Update: An audio recording of the call-in session between religious leaders and President Obama on the health-care debate is available here: A coalition of religious organizations announced today it is sponsoring a 40-day campaign to convince Congress and the public that providing affordable health insurance to all Americans is a moral imperative.
The campaign — designed partly as a counterweight to the hostile crowds that have dogged some members of Congress during the August recess — will include a national television ad, a call-in session with President Obama, sermons devoted to health care, a lobby day on Capitol Hill, and prayer vigils and other events in more than 100 Congressional districts.
“Every so often there’s an issue that’s so clear and compelling or so alarming and disconcerting that it really does galvanize the faith community,” Jim Wallis, president of Sojourners, a liberal evangelical group, said during a news-conference call. He said health care is “a life and death issue.”
Sojourners is sponsoring the campaign with several other liberal-leaning religious groups — Catholics in Alliance for the Social Good and the interdenominational groups Faith in Public Life, Faithful America, and PICO National Network.
“Shouting people down, disrupting public meetings, and worse — we’ve seen it all over the cables. That’s not the American way,” said Katie Paris, program and communications director for Faith in Public Life. “We believe Americans want a civil discussion about this profoundly moral issue.”

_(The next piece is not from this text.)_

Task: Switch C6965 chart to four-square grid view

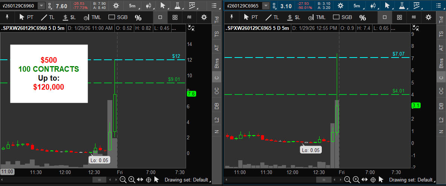Action: pyautogui.click(x=399, y=17)
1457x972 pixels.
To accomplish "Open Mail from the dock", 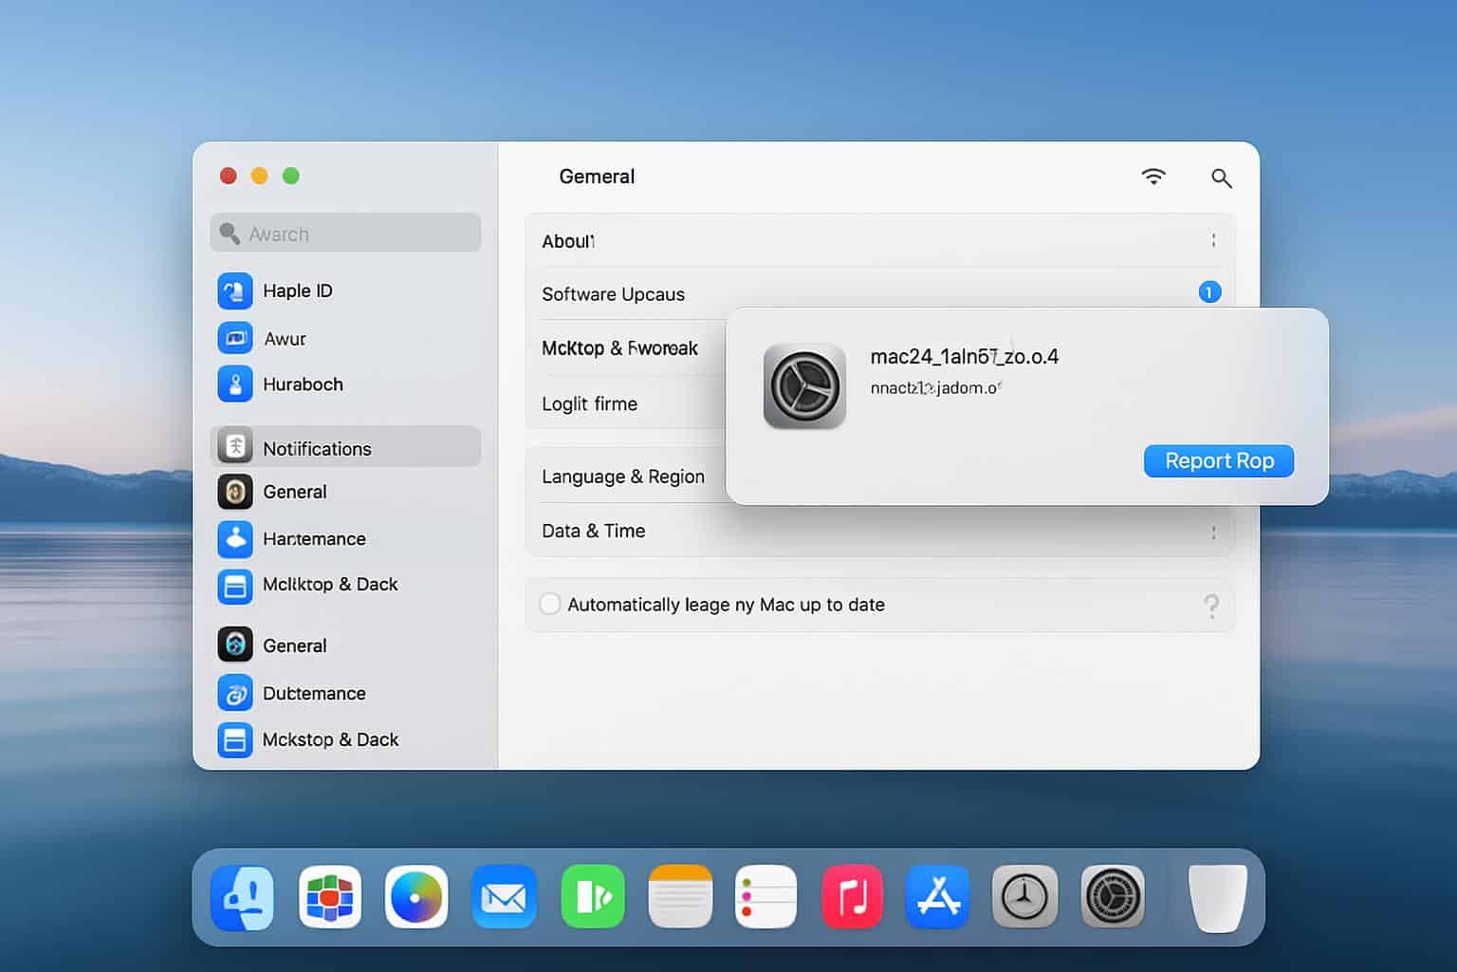I will (504, 897).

The “five-figure” television ad, which will appear on national cable channels, features religious leaders and lay people charging that “special interests” are working to defeat proposals to overhaul the health-care system.
The call-in session with President Obama, which will take place the evening of August 19, is sponsored by 24 Christian, Jewish, Muslim, and other groups. Audio of the event, which will feature comments by religious leaders and calls from the public, will stream live on the Internet.
Several participants in the conference call said they witness people in their congregations daily who cannot afford health insurance or who face high costs even if they are covered. “We cannot sit idly by while we have a system that just doesn’t work for everyone,” said Rabbi David Saperstein, director of the Religious Action Center of Reform Judaism.
The participants said they plan to counter some of the myths that are circulating about Congressional proposals to improve the health-care system — for example, that they would sanction euthanasia.